Don't Blame Yourself … or Anyone Else

If the baby isn't a “good sleeper,” don't ever become self-recriminating over it. It's not that you're being a bad mother. It's not that you don't know how to get him to sleep. It's not that you're doing anything wrong or failing to do something right. The baby is simply doing what babies do: crying often, sleeping in cycles that don't conform to yours, and demonstrating perfectly normal, natural actions that are in no way the result of any failure or inadequacy on your part.

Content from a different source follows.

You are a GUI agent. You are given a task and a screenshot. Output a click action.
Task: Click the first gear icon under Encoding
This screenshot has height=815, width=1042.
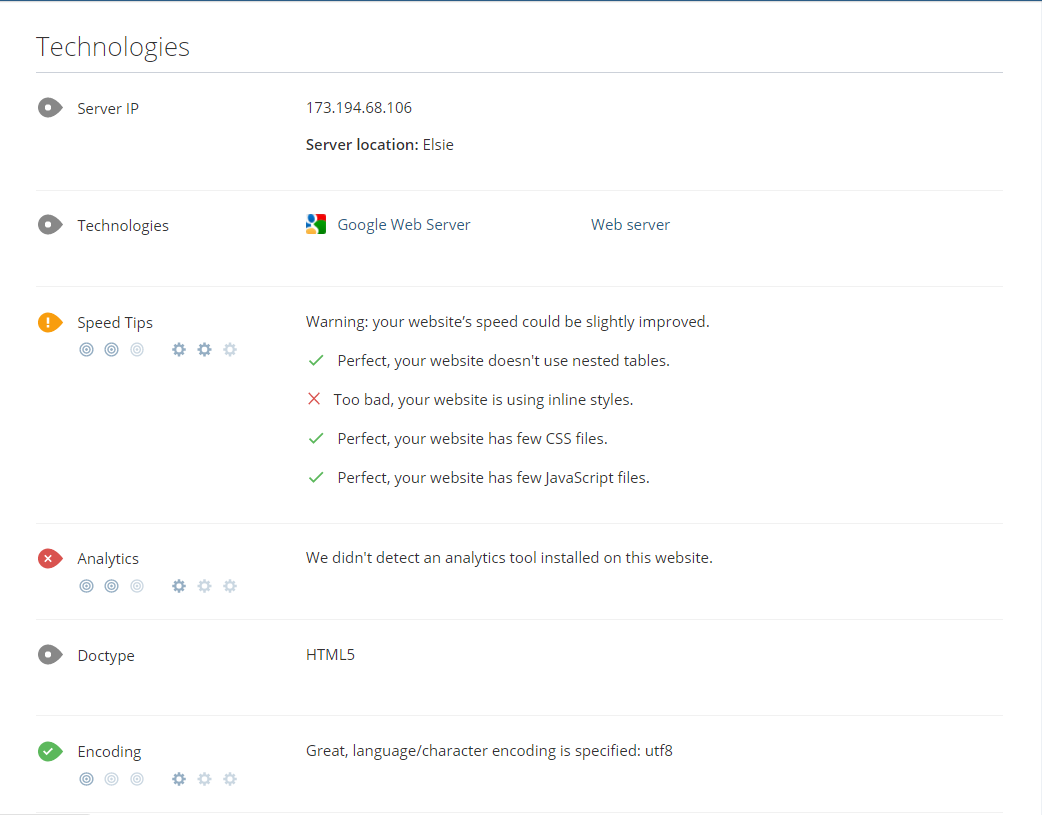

If your friend had a baby right around the same time you did and your friend's baby gets up once during the night for a bottle and goes right back to sleep, while yours is up for hours on end, don't feel inadequate. Don't feel you must be doing something wrong. Feel envious if you wish. That's entirely appropriate. Your friend is getting a good night's sleep every night, while you're miserable. Envy is totally understandable. Of course, you wish your baby would start sleeping better! But it's not because your friend is a better mother or is doing something right that you're not.

If your husband is failing to shoulder his share of the nighttime brigade chores, blame him for your tiredness if you wish, but the baby's sleeplessness isn't his fault any more than it's your fault or anyone's. It's not because he played with her or talked to her too loudly before bedtime or tiptoed in to see if she was okay.

Alert!

Don't blame the baby, either. Don't say, “She's not good,” though you can say “She's not a good sleeper yet.” (Hang on to that “yet” — it indicates hope for the future.) Sleeping patterns are not “behavior” in the sense of being “well behaved” or “badly behaved.”

It's a natural human trait to want to find a scapegoat, someone or something on which we can place blame when things go wrong. But the only “blame” here falls squarely on nature: It's natural for babies to be awake at night sometimes, to cry, fail to sleep, and drive their parents to the edge of tolerance. It's nobody's fault but nature's — not yours, not your husband's, not that of the friend or pediatrician or other expert whose advice you've been following, and not that of the baby herself. Stuff happens.

So do your best to calm her down, be grateful when she goes back to sleep, make sure your husband does his fair share, and get rest whenever you can. Better days — and nights — are ahead.